Excerpt provided>
[Start of section]

Schumer, Pelosi set to unveil ‘Rooseveltian’ relief package
Senate Minority Leader Charles Schumer (D-N.Y.) said Thursday that he and Speaker Nancy Pelosi (D-Calif.) will soon unveil a coronavirus relief package that he described as “Rooseveltian” in its scope and size.
“We need big, bold action,” Schumer said in an MSNBC interview with Stephanie Ruhle, adding that he and Pelosi “are working very closely together on putting together a very strong plan, which you will hear shortly.”
“We need Franklin Rooseveltian-type action and we hope to take that in the House and Senate in a very big and bold way,” he added.
Schumer’s remarks came in response to Senate Majority Leader Mitch McConnell’s (R-Ky.) statement earlier this week that Congress needs to “take a pause” before passing more pandemic relief legislation.
Congress has passed nearly $3 trillion in aid over the past two months.
Schumer on Thursday said the fiscally cautious approach now being taken by Republicans like McConnell and House Minority Leader Kevin McCarthy (Calif.) reminded him of former President Hoover’s response to the 1929 stock market crash and the onset of the Great Depression.

[End of section]

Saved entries
[Start of section]

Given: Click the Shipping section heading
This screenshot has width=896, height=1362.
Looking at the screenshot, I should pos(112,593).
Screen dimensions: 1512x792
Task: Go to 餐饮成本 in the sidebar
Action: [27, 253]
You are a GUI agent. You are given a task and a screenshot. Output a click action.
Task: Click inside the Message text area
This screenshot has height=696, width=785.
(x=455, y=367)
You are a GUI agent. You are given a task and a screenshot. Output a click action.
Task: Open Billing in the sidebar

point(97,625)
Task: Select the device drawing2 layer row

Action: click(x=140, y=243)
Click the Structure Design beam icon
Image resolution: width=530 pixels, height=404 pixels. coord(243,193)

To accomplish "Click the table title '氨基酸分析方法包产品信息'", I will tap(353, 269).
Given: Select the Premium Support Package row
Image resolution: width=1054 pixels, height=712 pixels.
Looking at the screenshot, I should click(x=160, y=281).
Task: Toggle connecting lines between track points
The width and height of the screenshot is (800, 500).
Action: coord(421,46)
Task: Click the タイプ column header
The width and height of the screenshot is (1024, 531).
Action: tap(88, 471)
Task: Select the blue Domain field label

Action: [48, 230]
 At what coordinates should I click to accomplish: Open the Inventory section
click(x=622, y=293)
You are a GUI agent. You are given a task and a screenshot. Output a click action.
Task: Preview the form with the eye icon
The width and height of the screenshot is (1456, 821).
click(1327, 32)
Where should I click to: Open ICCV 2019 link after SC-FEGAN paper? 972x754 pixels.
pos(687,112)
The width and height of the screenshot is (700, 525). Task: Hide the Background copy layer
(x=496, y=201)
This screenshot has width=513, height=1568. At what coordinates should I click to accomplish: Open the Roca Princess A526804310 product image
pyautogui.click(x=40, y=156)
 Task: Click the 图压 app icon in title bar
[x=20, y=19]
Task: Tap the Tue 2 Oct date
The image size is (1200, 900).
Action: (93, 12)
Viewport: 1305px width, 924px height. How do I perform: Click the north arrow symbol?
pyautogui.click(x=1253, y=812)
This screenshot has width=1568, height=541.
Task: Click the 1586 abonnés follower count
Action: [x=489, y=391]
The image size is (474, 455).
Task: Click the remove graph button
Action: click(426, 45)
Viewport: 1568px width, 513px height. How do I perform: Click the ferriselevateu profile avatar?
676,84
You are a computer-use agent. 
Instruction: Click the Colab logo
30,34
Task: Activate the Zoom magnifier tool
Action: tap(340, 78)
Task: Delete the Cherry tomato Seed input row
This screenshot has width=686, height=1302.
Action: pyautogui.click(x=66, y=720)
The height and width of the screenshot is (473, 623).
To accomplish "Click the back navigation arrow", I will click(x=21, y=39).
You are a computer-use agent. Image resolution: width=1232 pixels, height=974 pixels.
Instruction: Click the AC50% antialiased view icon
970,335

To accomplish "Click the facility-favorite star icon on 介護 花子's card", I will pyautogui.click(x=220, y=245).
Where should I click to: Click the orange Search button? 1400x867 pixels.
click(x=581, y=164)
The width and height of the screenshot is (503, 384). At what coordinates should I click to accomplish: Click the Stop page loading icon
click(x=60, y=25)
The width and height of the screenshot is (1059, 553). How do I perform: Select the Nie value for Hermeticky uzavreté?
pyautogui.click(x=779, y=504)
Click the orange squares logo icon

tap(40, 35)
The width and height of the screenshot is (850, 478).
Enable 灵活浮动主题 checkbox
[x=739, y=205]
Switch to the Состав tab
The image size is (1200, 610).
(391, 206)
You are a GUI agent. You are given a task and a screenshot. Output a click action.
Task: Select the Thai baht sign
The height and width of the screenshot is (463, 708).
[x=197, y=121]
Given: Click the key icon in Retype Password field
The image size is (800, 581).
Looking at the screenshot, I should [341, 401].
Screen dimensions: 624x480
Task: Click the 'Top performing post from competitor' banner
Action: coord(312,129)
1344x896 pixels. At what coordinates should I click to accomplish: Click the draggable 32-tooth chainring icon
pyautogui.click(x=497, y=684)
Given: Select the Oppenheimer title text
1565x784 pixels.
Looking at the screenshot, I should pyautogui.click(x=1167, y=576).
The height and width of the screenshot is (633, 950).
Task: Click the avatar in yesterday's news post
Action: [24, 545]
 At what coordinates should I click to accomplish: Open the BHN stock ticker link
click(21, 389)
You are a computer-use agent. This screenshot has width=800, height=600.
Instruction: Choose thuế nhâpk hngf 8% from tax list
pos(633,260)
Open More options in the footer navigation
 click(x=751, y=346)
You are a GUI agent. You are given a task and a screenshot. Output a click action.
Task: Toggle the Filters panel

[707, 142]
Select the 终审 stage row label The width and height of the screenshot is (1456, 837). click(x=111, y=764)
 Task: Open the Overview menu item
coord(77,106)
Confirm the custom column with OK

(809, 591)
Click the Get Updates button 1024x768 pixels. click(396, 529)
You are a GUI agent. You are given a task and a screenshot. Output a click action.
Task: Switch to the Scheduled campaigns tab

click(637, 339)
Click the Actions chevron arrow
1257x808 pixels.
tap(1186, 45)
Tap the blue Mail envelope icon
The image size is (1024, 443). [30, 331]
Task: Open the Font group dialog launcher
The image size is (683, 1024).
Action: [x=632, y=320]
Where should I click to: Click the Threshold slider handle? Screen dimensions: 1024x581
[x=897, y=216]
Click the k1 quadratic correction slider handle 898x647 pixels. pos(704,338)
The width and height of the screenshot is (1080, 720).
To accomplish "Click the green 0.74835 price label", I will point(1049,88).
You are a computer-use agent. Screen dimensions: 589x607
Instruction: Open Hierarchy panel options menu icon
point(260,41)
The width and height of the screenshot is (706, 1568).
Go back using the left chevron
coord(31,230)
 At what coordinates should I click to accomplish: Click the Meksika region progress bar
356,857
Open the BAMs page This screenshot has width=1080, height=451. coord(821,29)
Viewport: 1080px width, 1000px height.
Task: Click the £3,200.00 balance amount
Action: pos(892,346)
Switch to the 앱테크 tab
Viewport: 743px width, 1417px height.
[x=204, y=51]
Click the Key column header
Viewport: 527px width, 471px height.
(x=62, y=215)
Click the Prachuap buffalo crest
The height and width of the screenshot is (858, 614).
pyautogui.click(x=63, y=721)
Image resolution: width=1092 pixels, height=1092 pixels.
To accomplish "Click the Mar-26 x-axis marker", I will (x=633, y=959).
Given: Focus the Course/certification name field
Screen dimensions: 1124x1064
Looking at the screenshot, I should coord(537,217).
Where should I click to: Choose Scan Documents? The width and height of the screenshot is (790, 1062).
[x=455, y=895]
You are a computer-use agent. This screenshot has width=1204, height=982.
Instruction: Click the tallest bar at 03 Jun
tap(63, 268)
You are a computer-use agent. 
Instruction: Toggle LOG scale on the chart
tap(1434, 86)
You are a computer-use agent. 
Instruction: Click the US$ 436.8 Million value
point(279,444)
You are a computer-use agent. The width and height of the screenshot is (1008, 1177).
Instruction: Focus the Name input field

[End of section]

Required action> According to the article on the relief package, how much aid has Congress passed over the past two months?

Output for this exercise> Nearly $3 trillion.